>> START Input for this task

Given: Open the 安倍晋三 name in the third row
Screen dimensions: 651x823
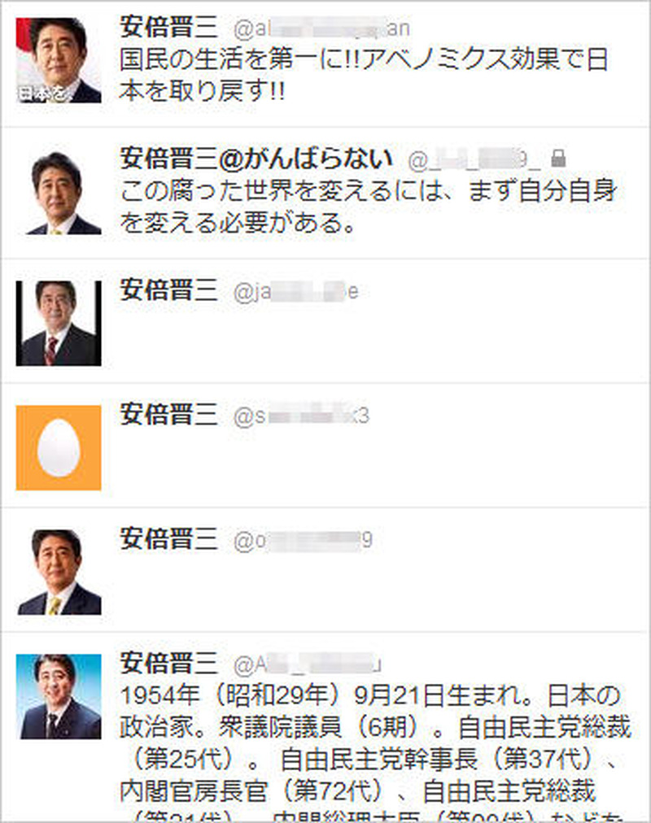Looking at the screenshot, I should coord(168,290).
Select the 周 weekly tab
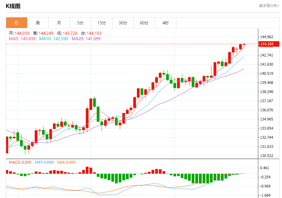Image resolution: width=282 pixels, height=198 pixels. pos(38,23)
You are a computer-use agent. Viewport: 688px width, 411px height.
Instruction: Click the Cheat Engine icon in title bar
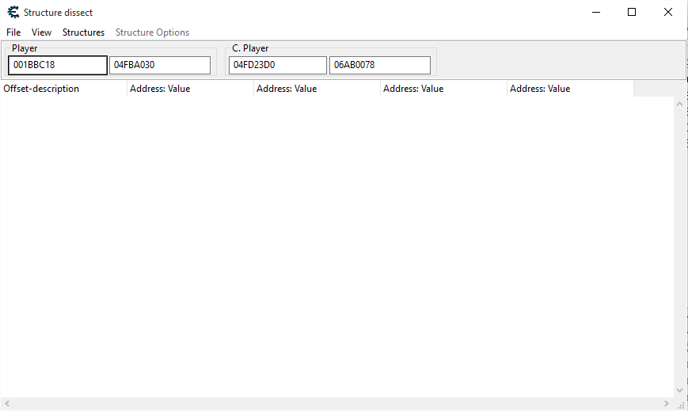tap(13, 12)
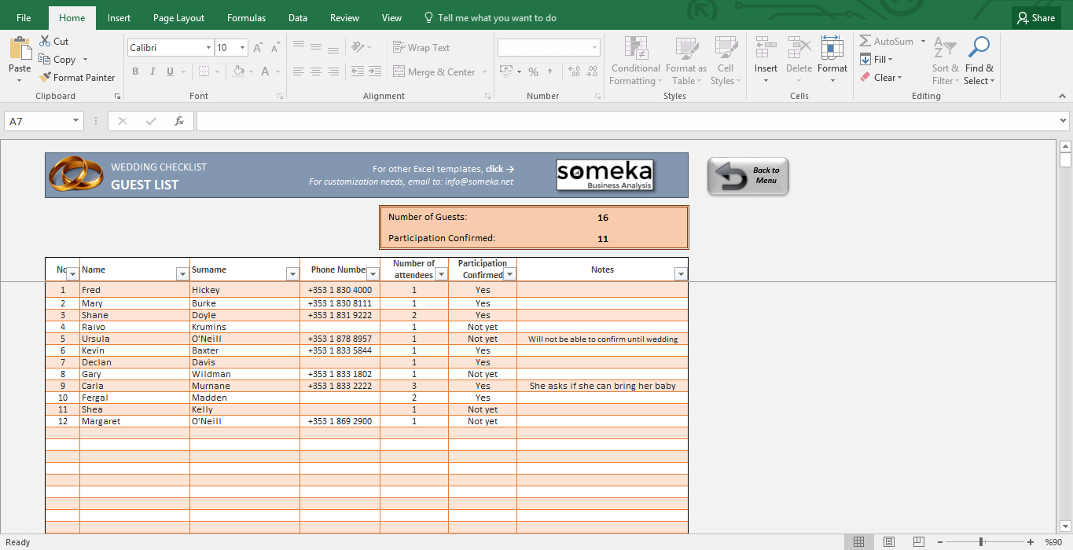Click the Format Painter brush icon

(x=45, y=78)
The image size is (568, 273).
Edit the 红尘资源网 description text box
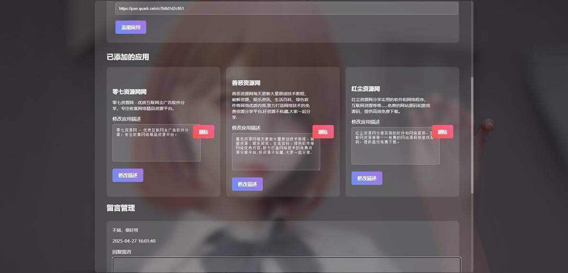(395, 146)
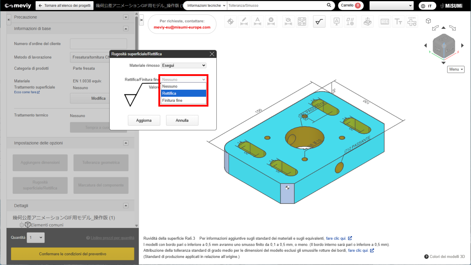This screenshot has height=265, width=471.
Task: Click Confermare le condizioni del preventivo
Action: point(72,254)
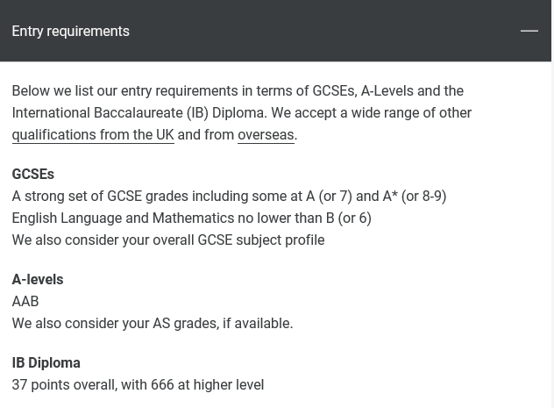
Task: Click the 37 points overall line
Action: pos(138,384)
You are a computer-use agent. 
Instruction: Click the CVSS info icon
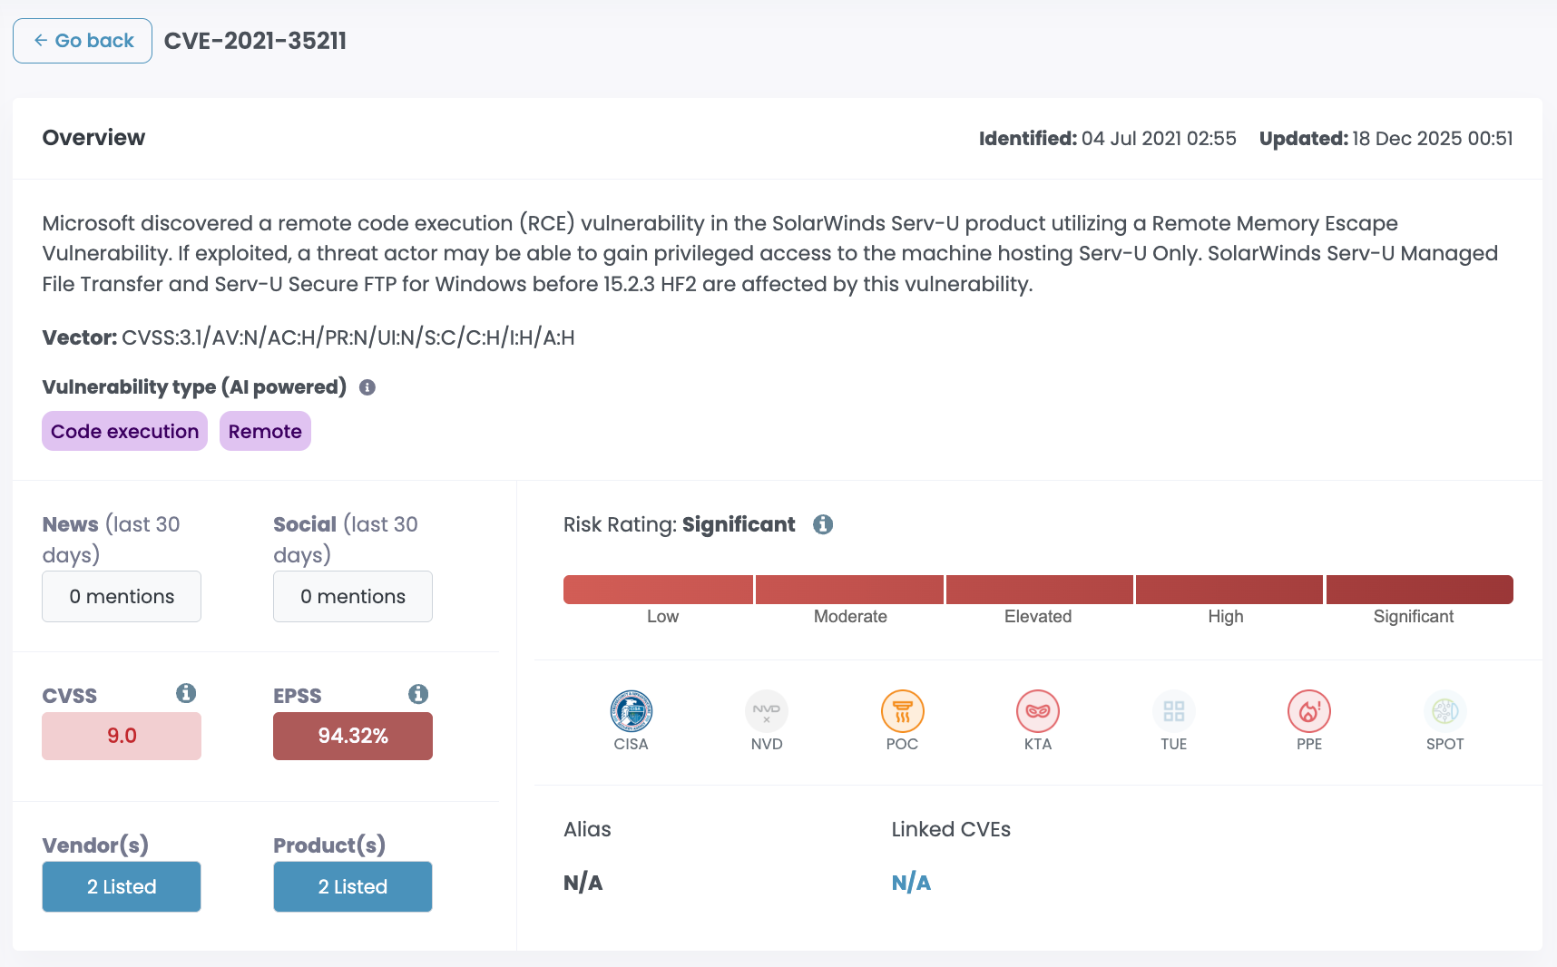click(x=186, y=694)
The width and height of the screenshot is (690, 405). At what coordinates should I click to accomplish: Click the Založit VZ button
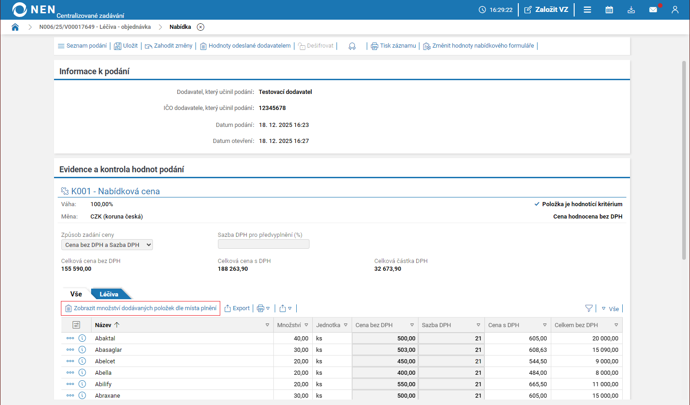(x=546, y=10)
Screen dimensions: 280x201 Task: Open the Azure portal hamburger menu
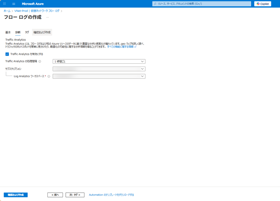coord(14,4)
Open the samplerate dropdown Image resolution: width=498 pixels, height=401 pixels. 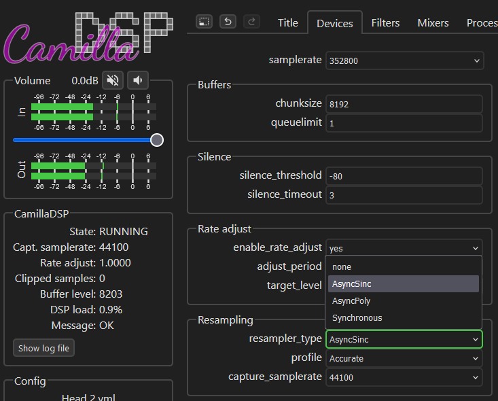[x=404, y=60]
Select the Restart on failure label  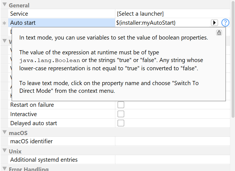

>> END Input for this task

Rewrite the rows from the start of the rows through the line holding "click(x=186, y=694)", inclusive, replacing "Instruction" with "Directive" and changing nothing else. Leave the pictures out of your answer.

*Task result*:
Given: Open the 安倍晋三 name in the third row
Screen dimensions: 651x823
Looking at the screenshot, I should coord(168,290).
Select the 周 weekly tab
Image resolution: width=282 pixels, height=198 pixels. pos(38,23)
You are a computer-use agent. Viewport: 688px width, 411px height.
Directive: Click the Cheat Engine icon in title bar
tap(13, 12)
Click the Format Painter brush icon

(x=45, y=78)
The image size is (568, 273).
Edit the 红尘资源网 description text box
(395, 146)
This screenshot has height=265, width=471.
Task: Click Confermare le condizioni del preventivo
Action: point(72,254)
Task: Click the 37 points overall line
Action: pos(138,384)
You are a computer-use agent. 
Directive: Click the CVSS info icon
click(x=186, y=694)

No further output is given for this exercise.